* [TASK GOAL]
When the word "pixels" appears in a line of the data below, list that line.

━━━ DATA RECORDS

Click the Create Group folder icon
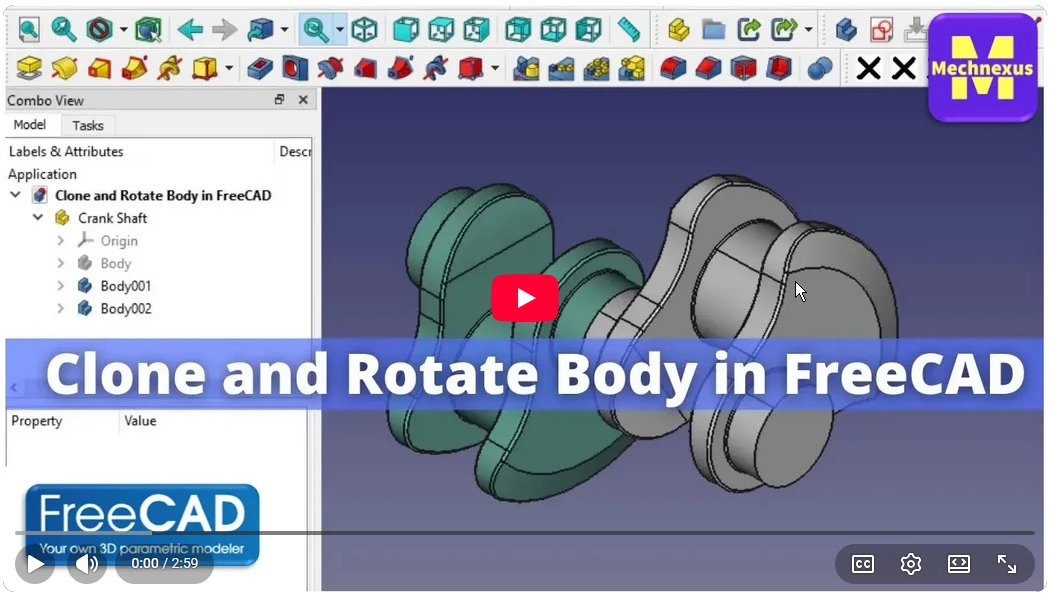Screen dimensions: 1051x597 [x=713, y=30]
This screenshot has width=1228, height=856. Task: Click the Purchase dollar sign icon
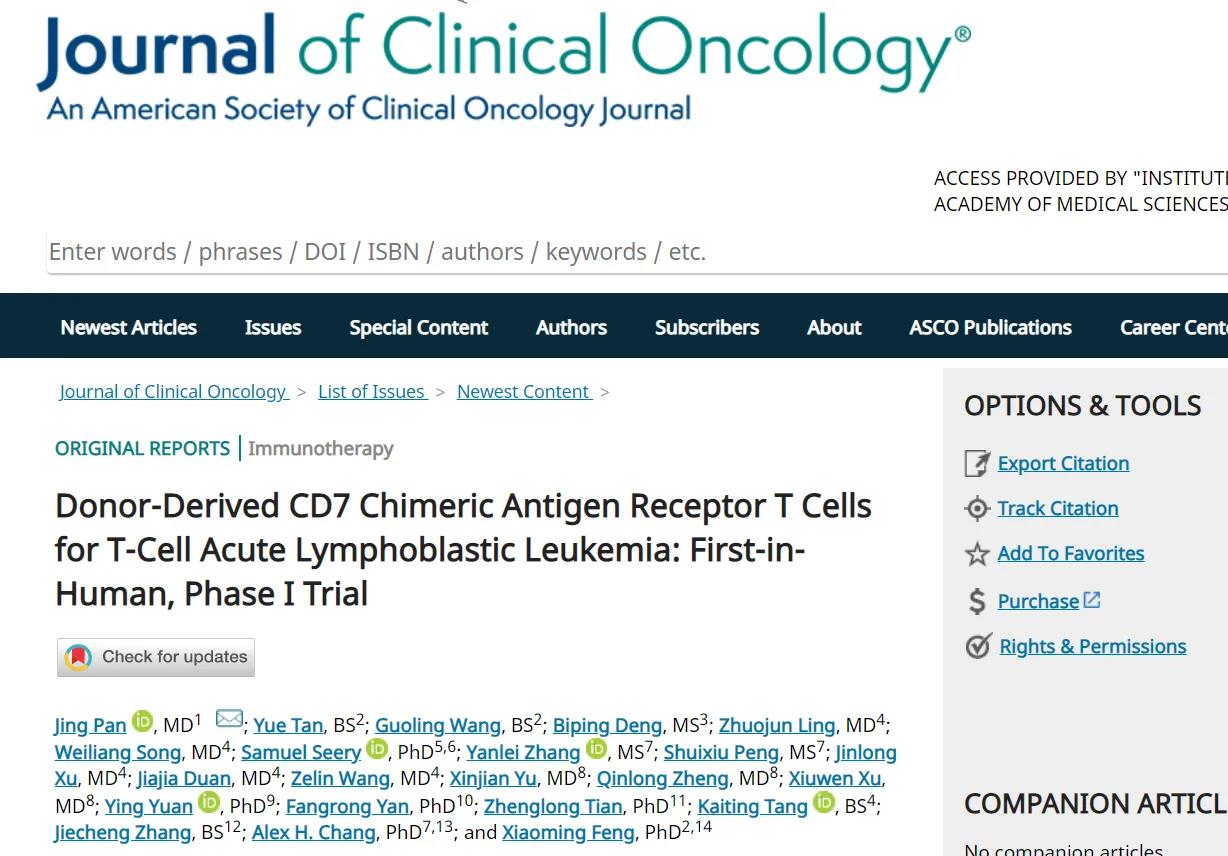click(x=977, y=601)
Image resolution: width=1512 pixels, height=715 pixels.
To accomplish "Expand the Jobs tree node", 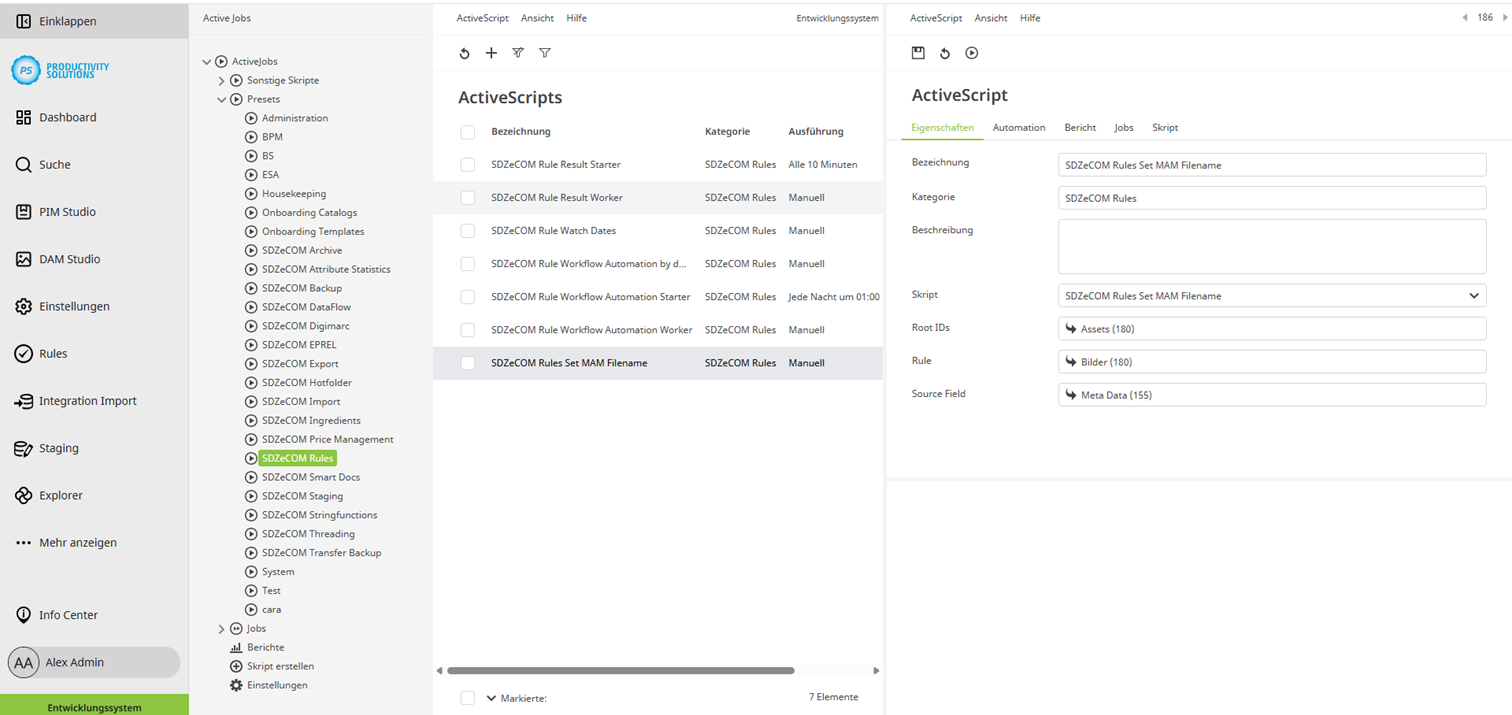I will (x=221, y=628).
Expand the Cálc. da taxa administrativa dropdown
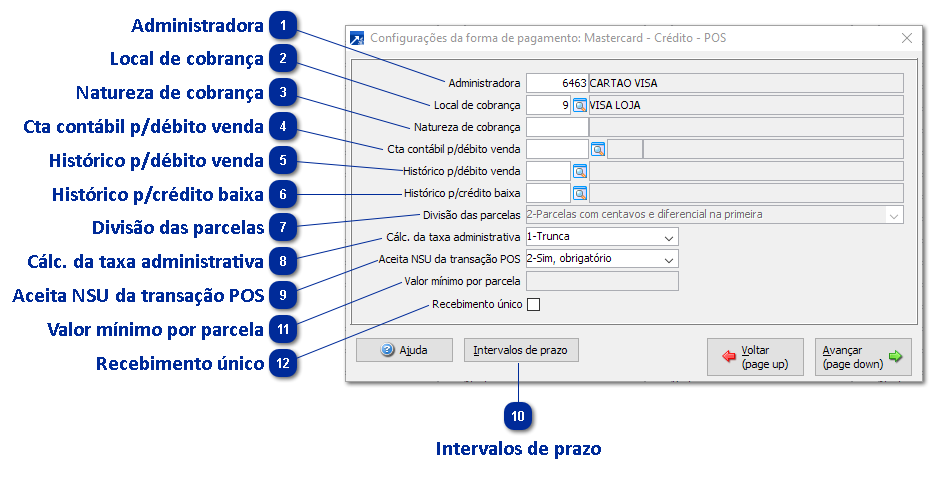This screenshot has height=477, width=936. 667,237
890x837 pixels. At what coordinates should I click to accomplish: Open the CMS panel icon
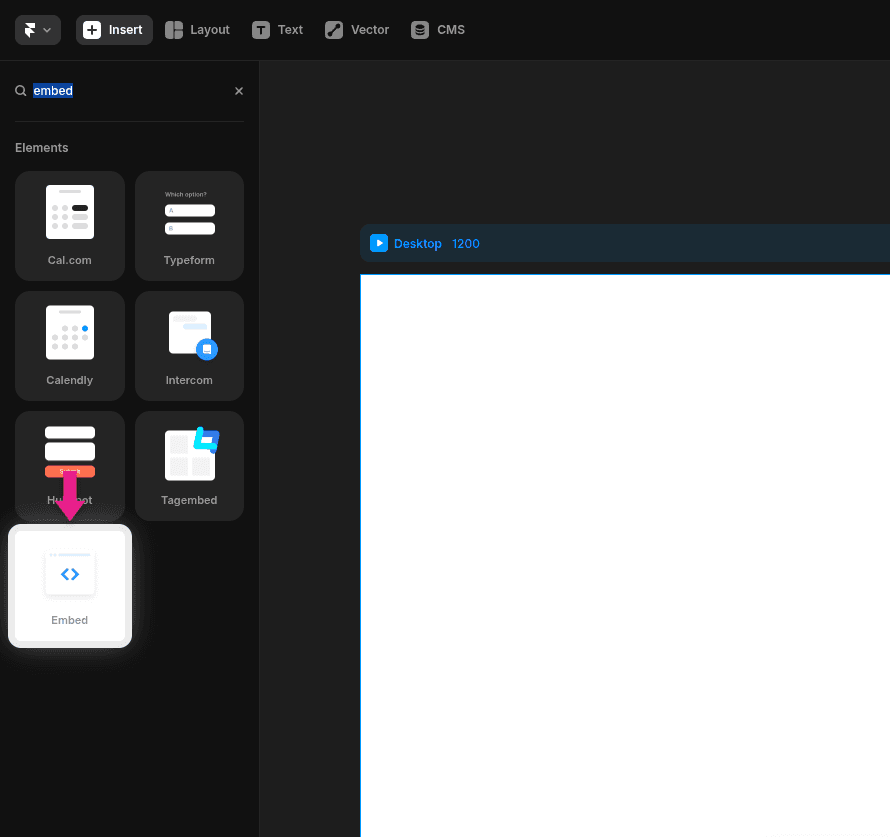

━━━━━━

* [TASK RESULT]
Image resolution: width=1512 pixels, height=715 pixels.
890x837 pixels. At what coordinates should I click to accomplish: Open the CMS panel icon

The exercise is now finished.